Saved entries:
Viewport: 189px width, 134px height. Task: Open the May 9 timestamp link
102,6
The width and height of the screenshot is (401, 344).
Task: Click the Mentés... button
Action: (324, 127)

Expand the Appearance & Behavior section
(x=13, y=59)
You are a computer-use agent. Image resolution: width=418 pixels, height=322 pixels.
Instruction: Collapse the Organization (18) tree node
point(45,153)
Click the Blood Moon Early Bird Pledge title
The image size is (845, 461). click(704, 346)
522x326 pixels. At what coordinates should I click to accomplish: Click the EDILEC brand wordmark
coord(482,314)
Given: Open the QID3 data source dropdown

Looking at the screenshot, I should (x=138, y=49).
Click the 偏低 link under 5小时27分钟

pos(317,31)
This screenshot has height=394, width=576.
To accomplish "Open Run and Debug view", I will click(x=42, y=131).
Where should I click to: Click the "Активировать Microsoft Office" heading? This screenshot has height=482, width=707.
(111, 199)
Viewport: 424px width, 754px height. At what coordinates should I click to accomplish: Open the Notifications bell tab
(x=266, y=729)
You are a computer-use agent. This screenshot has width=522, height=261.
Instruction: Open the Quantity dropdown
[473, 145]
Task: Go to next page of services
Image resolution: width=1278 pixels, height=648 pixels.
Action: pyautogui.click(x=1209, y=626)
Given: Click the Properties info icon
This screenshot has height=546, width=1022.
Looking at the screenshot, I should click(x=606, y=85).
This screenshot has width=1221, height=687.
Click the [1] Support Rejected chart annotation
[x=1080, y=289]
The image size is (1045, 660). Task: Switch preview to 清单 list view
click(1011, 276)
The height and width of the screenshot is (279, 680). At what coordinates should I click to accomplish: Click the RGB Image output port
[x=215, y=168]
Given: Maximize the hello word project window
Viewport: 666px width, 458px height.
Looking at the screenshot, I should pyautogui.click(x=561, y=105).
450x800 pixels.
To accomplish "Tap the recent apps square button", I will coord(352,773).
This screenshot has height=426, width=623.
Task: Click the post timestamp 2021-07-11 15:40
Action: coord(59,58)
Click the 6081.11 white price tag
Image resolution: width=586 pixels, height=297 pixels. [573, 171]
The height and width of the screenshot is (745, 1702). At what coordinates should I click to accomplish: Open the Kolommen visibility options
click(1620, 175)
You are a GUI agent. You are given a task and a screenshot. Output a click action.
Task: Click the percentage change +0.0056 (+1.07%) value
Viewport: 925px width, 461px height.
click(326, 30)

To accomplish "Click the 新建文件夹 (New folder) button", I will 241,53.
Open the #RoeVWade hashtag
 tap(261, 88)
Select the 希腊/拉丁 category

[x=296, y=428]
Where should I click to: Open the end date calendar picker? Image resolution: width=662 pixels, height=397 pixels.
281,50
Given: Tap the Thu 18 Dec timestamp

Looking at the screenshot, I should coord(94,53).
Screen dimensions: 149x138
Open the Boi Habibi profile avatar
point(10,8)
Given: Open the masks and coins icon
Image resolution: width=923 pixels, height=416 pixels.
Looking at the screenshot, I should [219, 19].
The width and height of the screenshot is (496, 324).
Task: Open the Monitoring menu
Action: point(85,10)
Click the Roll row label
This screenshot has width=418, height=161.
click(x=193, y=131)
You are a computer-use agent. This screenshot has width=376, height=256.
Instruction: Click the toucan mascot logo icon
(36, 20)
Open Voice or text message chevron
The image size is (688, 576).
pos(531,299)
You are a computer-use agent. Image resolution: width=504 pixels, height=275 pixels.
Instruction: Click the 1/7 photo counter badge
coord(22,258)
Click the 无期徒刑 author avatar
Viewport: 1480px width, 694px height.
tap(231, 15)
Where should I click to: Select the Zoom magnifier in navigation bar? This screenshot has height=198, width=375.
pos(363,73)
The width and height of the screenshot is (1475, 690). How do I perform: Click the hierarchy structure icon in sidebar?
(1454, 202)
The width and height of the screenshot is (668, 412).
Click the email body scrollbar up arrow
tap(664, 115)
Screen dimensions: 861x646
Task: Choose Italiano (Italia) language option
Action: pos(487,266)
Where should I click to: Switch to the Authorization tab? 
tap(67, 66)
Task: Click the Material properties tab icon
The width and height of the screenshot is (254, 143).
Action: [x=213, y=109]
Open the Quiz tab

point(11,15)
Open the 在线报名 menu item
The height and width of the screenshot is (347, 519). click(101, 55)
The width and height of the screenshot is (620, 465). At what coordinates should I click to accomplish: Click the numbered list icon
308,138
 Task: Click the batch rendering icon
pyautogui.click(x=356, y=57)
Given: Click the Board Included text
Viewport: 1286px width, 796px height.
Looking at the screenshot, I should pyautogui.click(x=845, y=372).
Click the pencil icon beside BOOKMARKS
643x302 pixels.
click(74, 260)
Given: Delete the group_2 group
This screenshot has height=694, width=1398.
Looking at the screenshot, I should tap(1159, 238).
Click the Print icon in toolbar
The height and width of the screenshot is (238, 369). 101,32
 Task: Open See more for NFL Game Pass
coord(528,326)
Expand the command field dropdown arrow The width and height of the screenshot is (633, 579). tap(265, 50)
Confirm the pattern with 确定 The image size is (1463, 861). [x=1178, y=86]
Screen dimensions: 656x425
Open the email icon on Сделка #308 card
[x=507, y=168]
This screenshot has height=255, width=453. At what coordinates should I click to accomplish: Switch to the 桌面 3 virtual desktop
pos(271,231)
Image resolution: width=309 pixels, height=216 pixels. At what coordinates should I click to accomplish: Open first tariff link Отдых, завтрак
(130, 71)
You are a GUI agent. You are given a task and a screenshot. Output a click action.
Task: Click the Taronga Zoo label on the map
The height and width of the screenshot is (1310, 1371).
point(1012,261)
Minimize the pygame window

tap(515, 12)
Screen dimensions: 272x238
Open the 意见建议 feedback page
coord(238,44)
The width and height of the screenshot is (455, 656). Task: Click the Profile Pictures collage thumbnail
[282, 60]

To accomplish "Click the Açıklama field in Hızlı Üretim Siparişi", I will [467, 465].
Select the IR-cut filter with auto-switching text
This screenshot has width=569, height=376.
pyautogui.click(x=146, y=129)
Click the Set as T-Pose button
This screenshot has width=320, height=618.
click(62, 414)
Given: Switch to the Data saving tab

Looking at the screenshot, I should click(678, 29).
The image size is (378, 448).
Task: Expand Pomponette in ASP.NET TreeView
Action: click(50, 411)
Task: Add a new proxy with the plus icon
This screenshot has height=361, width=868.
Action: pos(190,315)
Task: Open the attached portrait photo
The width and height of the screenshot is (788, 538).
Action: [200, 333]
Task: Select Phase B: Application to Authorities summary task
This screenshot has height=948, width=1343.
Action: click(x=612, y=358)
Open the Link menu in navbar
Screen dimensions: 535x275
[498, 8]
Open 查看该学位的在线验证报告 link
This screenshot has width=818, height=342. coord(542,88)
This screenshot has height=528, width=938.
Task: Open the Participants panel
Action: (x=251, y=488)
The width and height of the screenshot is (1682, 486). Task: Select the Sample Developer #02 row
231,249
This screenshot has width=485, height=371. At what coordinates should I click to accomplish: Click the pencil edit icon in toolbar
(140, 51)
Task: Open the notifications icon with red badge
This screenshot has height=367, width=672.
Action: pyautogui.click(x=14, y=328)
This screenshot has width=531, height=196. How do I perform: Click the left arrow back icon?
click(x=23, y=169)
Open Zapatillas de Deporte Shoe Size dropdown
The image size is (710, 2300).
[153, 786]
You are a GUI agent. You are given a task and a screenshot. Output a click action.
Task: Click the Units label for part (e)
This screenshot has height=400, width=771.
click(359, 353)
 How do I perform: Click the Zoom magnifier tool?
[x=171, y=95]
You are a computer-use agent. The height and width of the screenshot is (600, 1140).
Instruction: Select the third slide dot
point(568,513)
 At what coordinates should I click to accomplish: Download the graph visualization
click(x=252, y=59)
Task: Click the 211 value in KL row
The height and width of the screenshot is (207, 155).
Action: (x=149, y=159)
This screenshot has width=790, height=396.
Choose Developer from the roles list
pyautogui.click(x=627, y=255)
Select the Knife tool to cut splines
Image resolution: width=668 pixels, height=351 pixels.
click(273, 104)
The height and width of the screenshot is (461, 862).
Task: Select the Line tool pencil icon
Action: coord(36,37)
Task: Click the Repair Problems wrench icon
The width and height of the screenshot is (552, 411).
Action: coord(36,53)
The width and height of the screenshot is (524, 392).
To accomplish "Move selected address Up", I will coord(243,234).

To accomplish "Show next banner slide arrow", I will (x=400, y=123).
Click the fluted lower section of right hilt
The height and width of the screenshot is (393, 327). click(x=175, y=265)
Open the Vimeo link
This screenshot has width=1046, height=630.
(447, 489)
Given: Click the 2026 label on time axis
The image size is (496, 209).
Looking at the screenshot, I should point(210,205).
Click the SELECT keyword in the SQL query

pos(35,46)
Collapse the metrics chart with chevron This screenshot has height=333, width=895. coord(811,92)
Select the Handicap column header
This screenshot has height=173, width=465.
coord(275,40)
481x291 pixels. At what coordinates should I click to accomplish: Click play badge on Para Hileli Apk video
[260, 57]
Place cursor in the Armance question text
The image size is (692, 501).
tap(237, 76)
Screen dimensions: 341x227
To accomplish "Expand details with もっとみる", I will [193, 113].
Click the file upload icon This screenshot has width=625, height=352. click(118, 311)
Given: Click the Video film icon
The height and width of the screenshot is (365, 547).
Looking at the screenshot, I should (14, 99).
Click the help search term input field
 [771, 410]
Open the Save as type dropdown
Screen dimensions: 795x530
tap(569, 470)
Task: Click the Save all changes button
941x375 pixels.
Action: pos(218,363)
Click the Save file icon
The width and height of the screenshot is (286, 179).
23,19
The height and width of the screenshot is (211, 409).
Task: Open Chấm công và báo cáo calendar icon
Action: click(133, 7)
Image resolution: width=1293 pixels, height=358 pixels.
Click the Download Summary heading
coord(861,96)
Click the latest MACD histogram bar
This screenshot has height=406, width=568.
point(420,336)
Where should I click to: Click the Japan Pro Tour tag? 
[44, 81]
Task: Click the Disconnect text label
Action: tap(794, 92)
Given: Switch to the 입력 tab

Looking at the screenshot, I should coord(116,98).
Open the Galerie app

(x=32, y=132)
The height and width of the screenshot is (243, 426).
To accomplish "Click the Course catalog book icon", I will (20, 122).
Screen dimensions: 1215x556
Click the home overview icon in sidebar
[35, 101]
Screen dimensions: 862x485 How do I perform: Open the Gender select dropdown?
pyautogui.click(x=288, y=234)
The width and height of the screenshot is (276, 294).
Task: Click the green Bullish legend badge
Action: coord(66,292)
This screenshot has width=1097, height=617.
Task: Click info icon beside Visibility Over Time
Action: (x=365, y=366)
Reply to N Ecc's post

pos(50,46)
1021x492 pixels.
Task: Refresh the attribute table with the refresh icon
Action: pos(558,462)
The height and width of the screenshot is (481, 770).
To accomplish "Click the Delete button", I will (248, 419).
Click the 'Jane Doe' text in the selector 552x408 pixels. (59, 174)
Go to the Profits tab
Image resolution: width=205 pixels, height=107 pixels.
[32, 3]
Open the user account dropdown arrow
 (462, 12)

> _Task instructions_
The lines above from the one containing "Where should I click to: Open" through the one containing "The width and height of the screenshot is (668, 412)." are to be set down exactly, and no others.

> _Exercise result_
Where should I click to: Open the end date calendar picker? Image resolution: width=662 pixels, height=397 pixels.
281,50
Given: Tap the Thu 18 Dec timestamp

Looking at the screenshot, I should coord(94,53).
Screen dimensions: 149x138
Open the Boi Habibi profile avatar
point(10,8)
Given: Open the masks and coins icon
Image resolution: width=923 pixels, height=416 pixels.
Looking at the screenshot, I should [219, 19].
The width and height of the screenshot is (496, 324).
Task: Open the Monitoring menu
Action: point(85,10)
Click the Roll row label
This screenshot has width=418, height=161.
click(x=193, y=131)
You are a computer-use agent. This screenshot has width=376, height=256.
Instruction: Click the toucan mascot logo icon
(36, 20)
Open Voice or text message chevron
The image size is (688, 576).
pos(531,299)
You are a computer-use agent. Image resolution: width=504 pixels, height=275 pixels.
Instruction: Click the 1/7 photo counter badge
coord(22,258)
Click the 无期徒刑 author avatar
Viewport: 1480px width, 694px height.
tap(231, 15)
Where should I click to: Select the Zoom magnifier in navigation bar? This screenshot has height=198, width=375.
pos(363,73)
The width and height of the screenshot is (1475, 690). How do I perform: Click the hierarchy structure icon in sidebar?
(1454, 202)
The width and height of the screenshot is (668, 412).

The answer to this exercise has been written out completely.